Maestro Paglia, ha scelto le parole scritte, e non le note, per raccontare le sue emozioni…

«La parola è forse lo strumento più potente che l’essere umano ha a disposizione per condividere pensiero e sentimenti. La parola si insinua come un tarlo, del resto, tutto è iniziato dal “verbo”, dalla “parola”, che poi altro non è che… un suono».

Facile per lei che “vive” di mu­sica mettere al centro i suoni…

«Potrò apparire anacronistico ma in realtà, prima di tutto, c’è il silenzio: finché non si ha consapevolezza del silenzio è im­possibile comprendere i suoni e, più in generale, tutto ciò che ci sta intorno. Insomma, per co­municare qualsiasi cosa bisogna partire da qui».

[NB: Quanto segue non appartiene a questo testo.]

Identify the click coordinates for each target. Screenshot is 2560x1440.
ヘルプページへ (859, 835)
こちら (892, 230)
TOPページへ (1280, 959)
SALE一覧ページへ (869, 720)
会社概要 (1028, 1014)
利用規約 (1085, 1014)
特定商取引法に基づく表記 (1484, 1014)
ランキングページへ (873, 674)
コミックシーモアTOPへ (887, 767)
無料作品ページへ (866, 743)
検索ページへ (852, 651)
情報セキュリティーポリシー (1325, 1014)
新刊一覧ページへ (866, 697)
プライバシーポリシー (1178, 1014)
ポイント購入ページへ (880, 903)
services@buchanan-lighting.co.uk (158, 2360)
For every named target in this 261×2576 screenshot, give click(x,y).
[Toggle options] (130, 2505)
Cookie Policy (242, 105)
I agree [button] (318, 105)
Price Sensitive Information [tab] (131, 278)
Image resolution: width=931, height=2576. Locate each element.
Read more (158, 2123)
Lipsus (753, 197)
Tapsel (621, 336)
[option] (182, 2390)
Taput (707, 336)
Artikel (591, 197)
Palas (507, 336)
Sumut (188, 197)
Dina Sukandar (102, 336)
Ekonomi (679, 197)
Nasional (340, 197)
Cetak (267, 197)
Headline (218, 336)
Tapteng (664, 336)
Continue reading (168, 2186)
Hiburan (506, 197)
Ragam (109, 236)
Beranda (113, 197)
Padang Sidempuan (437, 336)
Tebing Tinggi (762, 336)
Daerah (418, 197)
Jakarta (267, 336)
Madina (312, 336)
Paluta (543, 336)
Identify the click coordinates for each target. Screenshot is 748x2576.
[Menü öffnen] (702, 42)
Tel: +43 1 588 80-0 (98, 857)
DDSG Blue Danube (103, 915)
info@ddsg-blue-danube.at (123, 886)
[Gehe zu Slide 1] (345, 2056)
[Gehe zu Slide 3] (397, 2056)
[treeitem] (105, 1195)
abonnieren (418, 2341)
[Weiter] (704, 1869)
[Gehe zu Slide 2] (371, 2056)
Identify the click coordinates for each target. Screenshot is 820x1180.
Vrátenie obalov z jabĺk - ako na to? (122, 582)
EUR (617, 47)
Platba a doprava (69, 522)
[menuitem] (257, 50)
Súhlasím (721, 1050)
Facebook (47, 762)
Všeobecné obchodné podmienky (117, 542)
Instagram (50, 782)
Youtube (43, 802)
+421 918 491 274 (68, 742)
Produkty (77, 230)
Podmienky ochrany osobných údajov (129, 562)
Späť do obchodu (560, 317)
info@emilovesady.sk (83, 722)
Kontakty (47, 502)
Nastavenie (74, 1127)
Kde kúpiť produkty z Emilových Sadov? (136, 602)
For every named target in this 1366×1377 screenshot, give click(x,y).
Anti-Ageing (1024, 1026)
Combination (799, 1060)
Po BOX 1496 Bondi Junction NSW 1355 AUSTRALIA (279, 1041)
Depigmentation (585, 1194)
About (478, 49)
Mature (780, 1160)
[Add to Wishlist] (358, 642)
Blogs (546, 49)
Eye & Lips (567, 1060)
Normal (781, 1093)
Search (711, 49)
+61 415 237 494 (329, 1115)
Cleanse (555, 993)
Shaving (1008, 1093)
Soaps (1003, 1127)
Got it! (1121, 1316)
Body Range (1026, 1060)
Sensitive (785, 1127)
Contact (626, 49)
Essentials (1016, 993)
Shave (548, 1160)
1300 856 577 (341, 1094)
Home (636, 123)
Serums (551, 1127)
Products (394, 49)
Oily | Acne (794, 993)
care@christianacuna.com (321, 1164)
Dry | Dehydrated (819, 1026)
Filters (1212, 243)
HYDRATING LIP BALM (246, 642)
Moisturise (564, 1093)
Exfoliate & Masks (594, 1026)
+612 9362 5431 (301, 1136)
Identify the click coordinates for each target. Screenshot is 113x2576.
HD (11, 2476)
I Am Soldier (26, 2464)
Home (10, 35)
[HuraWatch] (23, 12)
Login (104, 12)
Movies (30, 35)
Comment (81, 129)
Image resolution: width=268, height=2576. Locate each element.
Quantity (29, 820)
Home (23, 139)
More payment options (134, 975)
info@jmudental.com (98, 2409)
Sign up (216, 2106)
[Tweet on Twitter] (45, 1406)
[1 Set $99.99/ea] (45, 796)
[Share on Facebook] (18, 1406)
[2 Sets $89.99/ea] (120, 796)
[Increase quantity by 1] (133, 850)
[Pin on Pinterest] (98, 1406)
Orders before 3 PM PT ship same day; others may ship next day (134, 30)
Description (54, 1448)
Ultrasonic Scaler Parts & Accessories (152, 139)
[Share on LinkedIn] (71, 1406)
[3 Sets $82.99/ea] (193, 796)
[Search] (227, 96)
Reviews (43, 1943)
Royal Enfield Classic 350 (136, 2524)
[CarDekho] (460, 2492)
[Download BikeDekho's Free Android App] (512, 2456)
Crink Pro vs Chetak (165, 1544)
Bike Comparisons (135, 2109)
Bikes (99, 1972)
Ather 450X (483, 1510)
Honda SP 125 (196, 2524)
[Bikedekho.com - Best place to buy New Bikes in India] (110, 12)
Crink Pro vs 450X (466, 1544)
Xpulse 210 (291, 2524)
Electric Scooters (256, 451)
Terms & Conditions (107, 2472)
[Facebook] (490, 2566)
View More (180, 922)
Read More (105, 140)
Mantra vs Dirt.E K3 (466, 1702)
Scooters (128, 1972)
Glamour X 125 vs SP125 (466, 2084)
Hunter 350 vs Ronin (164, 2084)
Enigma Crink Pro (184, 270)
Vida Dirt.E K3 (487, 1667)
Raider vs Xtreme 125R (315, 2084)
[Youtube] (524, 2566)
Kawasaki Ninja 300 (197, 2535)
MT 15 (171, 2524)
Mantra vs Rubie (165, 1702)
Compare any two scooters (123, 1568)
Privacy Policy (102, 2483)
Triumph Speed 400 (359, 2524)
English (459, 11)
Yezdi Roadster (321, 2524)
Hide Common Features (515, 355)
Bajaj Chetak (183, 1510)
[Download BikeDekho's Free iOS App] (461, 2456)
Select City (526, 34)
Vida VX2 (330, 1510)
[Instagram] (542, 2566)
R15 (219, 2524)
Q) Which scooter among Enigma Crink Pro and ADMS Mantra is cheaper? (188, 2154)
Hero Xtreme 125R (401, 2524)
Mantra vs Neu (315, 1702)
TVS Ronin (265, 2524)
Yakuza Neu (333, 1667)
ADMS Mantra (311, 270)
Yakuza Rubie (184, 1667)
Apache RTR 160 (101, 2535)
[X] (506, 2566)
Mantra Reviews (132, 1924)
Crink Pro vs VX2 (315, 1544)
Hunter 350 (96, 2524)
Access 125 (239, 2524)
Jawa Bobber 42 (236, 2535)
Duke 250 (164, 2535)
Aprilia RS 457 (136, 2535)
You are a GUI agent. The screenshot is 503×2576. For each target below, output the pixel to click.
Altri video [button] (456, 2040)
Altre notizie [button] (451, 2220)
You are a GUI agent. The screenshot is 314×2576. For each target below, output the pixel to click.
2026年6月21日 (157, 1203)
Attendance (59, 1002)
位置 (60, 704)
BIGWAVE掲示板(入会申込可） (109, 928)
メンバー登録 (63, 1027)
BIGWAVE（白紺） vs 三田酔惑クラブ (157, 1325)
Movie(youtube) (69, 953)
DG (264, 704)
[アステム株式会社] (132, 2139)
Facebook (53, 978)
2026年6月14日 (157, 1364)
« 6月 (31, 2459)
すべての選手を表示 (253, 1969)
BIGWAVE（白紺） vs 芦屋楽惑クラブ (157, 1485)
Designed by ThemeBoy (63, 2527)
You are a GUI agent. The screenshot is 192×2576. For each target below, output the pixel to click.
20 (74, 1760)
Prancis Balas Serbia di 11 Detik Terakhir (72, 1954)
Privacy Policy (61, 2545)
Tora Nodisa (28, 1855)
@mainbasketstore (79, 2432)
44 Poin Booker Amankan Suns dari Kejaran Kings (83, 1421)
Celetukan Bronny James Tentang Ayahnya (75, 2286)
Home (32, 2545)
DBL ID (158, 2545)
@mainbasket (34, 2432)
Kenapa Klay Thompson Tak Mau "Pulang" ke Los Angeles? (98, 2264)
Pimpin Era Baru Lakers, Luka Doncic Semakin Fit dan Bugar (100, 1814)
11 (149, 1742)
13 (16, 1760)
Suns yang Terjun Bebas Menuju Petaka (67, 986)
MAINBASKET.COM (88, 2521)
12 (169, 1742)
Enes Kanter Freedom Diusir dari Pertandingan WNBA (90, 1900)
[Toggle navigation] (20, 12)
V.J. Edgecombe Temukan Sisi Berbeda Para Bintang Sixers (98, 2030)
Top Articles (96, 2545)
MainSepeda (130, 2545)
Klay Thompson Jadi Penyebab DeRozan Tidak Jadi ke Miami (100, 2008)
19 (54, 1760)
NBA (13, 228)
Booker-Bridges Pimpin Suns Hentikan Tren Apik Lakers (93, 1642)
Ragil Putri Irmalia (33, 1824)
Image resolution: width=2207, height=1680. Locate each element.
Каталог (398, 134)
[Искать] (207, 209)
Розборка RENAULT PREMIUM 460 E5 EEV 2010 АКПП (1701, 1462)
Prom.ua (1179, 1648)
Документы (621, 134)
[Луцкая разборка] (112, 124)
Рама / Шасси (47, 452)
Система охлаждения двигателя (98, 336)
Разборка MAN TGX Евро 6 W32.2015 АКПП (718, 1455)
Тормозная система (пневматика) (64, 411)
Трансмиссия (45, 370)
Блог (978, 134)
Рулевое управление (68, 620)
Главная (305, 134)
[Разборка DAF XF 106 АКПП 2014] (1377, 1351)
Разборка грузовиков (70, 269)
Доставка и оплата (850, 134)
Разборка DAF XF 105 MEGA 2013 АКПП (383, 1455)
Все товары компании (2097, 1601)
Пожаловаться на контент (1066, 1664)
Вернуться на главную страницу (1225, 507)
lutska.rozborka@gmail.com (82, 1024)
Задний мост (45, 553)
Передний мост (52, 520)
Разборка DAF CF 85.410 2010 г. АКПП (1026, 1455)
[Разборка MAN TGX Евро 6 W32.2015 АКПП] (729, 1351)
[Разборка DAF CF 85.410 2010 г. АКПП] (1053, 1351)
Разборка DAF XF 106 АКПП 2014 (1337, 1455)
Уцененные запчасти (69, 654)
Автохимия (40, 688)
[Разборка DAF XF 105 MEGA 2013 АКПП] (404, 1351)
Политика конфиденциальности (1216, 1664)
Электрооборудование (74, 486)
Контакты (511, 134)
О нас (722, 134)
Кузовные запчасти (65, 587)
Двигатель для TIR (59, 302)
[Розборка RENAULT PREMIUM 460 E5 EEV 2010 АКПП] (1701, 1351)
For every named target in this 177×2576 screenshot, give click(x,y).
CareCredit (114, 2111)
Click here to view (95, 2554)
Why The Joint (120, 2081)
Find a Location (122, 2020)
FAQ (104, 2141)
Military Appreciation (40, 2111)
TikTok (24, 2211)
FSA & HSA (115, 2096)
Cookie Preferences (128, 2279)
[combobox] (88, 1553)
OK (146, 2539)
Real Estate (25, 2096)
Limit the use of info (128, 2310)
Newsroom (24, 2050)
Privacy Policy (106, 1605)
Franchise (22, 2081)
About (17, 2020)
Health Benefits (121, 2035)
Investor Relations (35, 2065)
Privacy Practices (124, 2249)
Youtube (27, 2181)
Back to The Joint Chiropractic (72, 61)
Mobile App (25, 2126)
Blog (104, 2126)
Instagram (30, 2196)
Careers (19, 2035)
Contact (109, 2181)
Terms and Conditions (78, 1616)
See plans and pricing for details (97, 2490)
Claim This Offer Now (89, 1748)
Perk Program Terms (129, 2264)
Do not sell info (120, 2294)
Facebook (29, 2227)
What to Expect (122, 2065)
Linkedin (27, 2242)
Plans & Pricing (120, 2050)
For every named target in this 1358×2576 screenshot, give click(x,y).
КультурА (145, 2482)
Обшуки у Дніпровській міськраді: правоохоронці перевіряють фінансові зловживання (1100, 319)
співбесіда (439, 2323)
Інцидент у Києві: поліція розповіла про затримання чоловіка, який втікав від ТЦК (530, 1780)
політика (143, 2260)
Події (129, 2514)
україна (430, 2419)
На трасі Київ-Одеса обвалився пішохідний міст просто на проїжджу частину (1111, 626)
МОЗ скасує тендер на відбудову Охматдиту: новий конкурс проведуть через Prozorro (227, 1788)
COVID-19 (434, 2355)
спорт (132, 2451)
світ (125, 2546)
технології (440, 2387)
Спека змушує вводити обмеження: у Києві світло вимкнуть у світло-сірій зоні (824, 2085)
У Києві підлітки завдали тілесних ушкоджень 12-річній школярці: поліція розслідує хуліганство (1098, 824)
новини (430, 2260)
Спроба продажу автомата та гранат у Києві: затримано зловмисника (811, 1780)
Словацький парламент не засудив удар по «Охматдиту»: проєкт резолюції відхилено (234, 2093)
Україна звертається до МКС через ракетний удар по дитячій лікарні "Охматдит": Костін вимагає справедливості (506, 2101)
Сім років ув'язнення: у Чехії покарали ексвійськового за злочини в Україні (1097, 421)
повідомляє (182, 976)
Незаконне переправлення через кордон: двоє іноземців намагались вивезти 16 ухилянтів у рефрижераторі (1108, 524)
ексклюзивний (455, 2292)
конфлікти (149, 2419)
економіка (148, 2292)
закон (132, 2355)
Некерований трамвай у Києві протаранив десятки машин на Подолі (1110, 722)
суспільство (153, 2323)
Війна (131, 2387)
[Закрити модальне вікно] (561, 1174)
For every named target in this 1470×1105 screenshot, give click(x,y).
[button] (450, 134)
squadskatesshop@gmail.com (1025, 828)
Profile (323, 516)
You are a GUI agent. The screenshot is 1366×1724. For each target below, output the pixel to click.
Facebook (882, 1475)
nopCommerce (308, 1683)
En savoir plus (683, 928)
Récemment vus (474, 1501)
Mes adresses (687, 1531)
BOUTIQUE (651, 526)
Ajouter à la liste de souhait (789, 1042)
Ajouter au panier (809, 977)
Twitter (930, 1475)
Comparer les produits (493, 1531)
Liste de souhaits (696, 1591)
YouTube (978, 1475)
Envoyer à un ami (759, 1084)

Lei, da “costruttore” di suoni, avrà ben chiaro il significato del si­lenzio e di cosa gli “ruota” attorno. È co­sì?

«So soltanto di es­se­re un uomo in cam­­mino, diretto ver­­­­so un obiettivo che, probabilmente, non riuscirò mai a ragg­iungere…».

Perché?
«Perché una vita terrena non basta! (ride, nda)».

A cosa tende lei?
«Io credo nell’arte, da intendersi come un mezzo con cui ciascuno comunica le proprie esperienze. Con la musica, esprimo emozioni e sensazioni. E poi do spazio alle intuizioni, studio, approfondisco e, soprattutto, non smetto di farmi domande, di pormi dei “perché”».

Scusi il gioco di parole, ma “perché” lo fa?
«Per tenermi alla larga dall’appiattimento dilagante nella no­stra società. Se smettessimo di “scrivere” note o di lasciare “pennellate” sulla tavolozza, perderemmo il desiderio di sognare e di condividere le emozioni, la cultura, l’arte. Non avremmo più consapevolezza né del silenzio né tantomeno dei suoni. Non saremmo più consci del fatto che viviamo in un “universo”, che siamo parte di un “creato” nei confronti del quale non dobbiamo mai smettere di essere rispettosi».

La pandemia, però, rischia di scoraggiare…
«È vero. Tante cose sono difficilmente comprensibili. Tutta­via, questo momento può essere vissuto come un’occasione per proseguire il nostro personale viaggio introspettivo e per cercare di scoprire che cosa risuoni realmente in noi. Per­ché solo salvando e difendendo la nostra anima possiamo pensare di migliorare il mondo in cui viviamo».